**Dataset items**
*-*-*
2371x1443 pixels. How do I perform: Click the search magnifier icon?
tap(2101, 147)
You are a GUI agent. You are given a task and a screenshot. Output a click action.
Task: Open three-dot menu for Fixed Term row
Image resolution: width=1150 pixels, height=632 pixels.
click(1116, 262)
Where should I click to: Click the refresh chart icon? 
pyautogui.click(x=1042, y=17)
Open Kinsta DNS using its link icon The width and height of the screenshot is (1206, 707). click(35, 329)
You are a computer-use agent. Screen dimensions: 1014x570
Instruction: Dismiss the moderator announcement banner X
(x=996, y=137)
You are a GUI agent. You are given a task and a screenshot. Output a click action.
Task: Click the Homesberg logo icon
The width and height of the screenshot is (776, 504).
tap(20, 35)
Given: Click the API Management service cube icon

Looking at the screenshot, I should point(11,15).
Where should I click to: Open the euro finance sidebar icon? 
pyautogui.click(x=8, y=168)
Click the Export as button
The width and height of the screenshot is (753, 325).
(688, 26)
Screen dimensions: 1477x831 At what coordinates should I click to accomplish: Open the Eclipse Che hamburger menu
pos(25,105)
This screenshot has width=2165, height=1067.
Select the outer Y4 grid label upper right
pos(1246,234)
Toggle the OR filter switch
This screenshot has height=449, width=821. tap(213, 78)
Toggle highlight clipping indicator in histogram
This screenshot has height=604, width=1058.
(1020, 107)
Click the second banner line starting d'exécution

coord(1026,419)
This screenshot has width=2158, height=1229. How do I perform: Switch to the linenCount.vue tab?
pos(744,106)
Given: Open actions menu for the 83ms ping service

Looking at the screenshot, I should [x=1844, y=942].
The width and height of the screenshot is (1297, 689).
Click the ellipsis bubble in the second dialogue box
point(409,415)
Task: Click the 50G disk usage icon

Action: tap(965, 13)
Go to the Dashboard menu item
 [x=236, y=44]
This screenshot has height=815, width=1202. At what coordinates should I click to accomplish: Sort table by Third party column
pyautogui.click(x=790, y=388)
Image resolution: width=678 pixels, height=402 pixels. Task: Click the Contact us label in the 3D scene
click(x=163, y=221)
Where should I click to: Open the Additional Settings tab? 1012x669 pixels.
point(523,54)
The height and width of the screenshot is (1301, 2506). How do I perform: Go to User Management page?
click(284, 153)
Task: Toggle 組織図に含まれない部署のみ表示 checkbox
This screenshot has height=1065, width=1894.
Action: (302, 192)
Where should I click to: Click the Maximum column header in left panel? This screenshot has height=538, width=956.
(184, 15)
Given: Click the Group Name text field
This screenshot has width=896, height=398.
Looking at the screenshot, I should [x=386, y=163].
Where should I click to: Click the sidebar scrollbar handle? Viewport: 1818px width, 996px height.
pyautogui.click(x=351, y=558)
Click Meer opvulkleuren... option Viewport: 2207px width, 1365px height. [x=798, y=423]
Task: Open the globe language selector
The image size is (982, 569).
*-*-*
**Work order**
You are asked to transcribe the complete data exactly.

**Task response**
2371x1443 pixels. How do I perform: Click the search magnifier icon?
tap(2101, 147)
You are a GUI agent. You are given a task and a screenshot. Output a click action.
Task: Open three-dot menu for Fixed Term row
Image resolution: width=1150 pixels, height=632 pixels.
click(1116, 262)
Where should I click to: Click the refresh chart icon? 
pyautogui.click(x=1042, y=17)
Open Kinsta DNS using its link icon The width and height of the screenshot is (1206, 707). click(35, 329)
You are a computer-use agent. Screen dimensions: 1014x570
Instruction: Dismiss the moderator announcement banner X
(x=996, y=137)
You are a GUI agent. You are given a task and a screenshot. Output a click action.
Task: Click the Homesberg logo icon
The width and height of the screenshot is (776, 504).
tap(20, 35)
Given: Click the API Management service cube icon

Looking at the screenshot, I should point(11,15).
Where should I click to: Open the euro finance sidebar icon? 
pyautogui.click(x=8, y=168)
Click the Export as button
The width and height of the screenshot is (753, 325).
(688, 26)
Screen dimensions: 1477x831 At what coordinates should I click to accomplish: Open the Eclipse Che hamburger menu
pos(25,105)
This screenshot has width=2165, height=1067.
Select the outer Y4 grid label upper right
pos(1246,234)
Toggle the OR filter switch
This screenshot has height=449, width=821. tap(213, 78)
Toggle highlight clipping indicator in histogram
This screenshot has height=604, width=1058.
(1020, 107)
Click the second banner line starting d'exécution

coord(1026,419)
This screenshot has width=2158, height=1229. How do I perform: Switch to the linenCount.vue tab?
pos(744,106)
Given: Open actions menu for the 83ms ping service

Looking at the screenshot, I should [x=1844, y=942].
The width and height of the screenshot is (1297, 689).
Click the ellipsis bubble in the second dialogue box
point(409,415)
Task: Click the 50G disk usage icon

Action: tap(965, 13)
Go to the Dashboard menu item
 [x=236, y=44]
This screenshot has height=815, width=1202. At what coordinates should I click to accomplish: Sort table by Third party column
pyautogui.click(x=790, y=388)
Image resolution: width=678 pixels, height=402 pixels. Task: Click the Contact us label in the 3D scene
click(x=163, y=221)
Where should I click to: Open the Additional Settings tab? 1012x669 pixels.
point(523,54)
The height and width of the screenshot is (1301, 2506). How do I perform: Go to User Management page?
click(284, 153)
Task: Toggle 組織図に含まれない部署のみ表示 checkbox
This screenshot has height=1065, width=1894.
Action: (302, 192)
Where should I click to: Click the Maximum column header in left panel? This screenshot has height=538, width=956.
(184, 15)
Given: Click the Group Name text field
This screenshot has width=896, height=398.
Looking at the screenshot, I should [x=386, y=163].
Where should I click to: Click the sidebar scrollbar handle? Viewport: 1818px width, 996px height.
pyautogui.click(x=351, y=558)
Click Meer opvulkleuren... option Viewport: 2207px width, 1365px height. [x=798, y=423]
Task: Open the globe language selector
The image size is (982, 569).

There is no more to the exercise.